La Valgrande è un meraviglioso polmone verde in cui trovano dimora uccelli stanziali e migratori, tra cui fenicotteri, cavalli bradi e perfino le rare testuggini. Per questo è definita Zona di Protezione Speciale e Sito di Importanza Comunitaria.
 Oggi la Valle viene aperta ai visitatori per favorire la sua conoscenza e offrire la possibilità di ripercorrere la storia secolare e poco conosciuta di Bibione.

Ma la presenza dell’uomo viene gestita in modalità rigorosamente slow, con percorsi dedicati alle visite in passeggiata o a cavallo, alla mountain bike, al kayak, al nordic walking e al birdwatching. Particolare attenzione va anche alle persone con difficoltà motorie che possono esplorare le bellezze dell’oasi grazie all’utilizzo di golf car elettriche su sentieri tracciati.

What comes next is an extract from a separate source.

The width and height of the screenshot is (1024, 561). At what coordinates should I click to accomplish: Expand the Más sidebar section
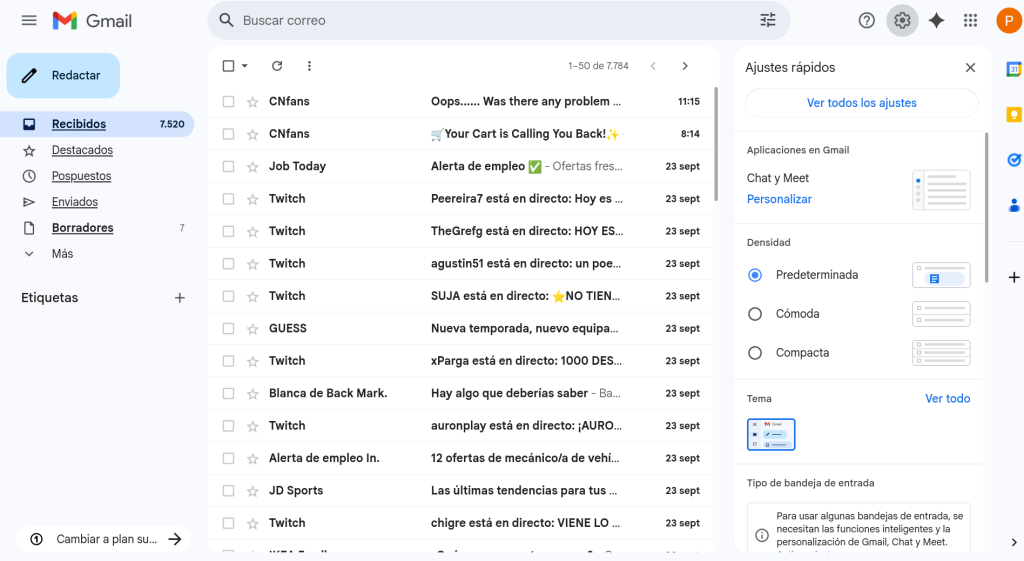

La villa romana di Mutteron dei Frati 
Valgrande oggi è balzata alla ribalta per le scoperte archeologiche che hanno portato alla luce gli ambienti di una villa di epoca romana, contribuendo a riscrivere la storia di quest’area poco conosciuta. Le prime menzioni di scoperte archeologiche fortuite nel sito della Valgrande si hanno, in realtà, già nel Settecento. In seguito furono intrapresi diversi scavi diretti dall’allora Soprintendenza Archeologica del Veneto, senza mai riuscire a studiare sistematicamente l’intero complesso inserendolo nel suo antico contesto. Gli scavi nel sito della villa romana sono ripresi dal 2018 ad opera delle Università di Ratisbona e di Padova ed hanno portato alla luce nuovi ambienti pertinenti al primo impianto della villa, databile agli inizi del I secolo d.C. e un ampliamento di epoca tardoantica, insieme a nuovi reperti che testimoniano come la villa prosperasse grazie alle risorse del mare, in particolare la pesca e l’allevamento di pesci, come sembra indicare il ritrovamento di pesi di terracotta per le reti. La residenza romana sorgeva sul fianco meridionale di un’antica duna di sabbia conosciuta con il nome di Mutteron dei Frati, probabilmente risalente all’epoca preistorica. La parola mutteròn, in dialetto locale, significa infatti grande mucchio di terra o sabbia. Le imponenti strutture murarie, realizzate in pietra del Carso e di Aurisina, e il lussuoso arredo delle stanze, decorate da affreschi e mosaici, testimoniano inoltre le elevate possibilità economiche dei proprietari.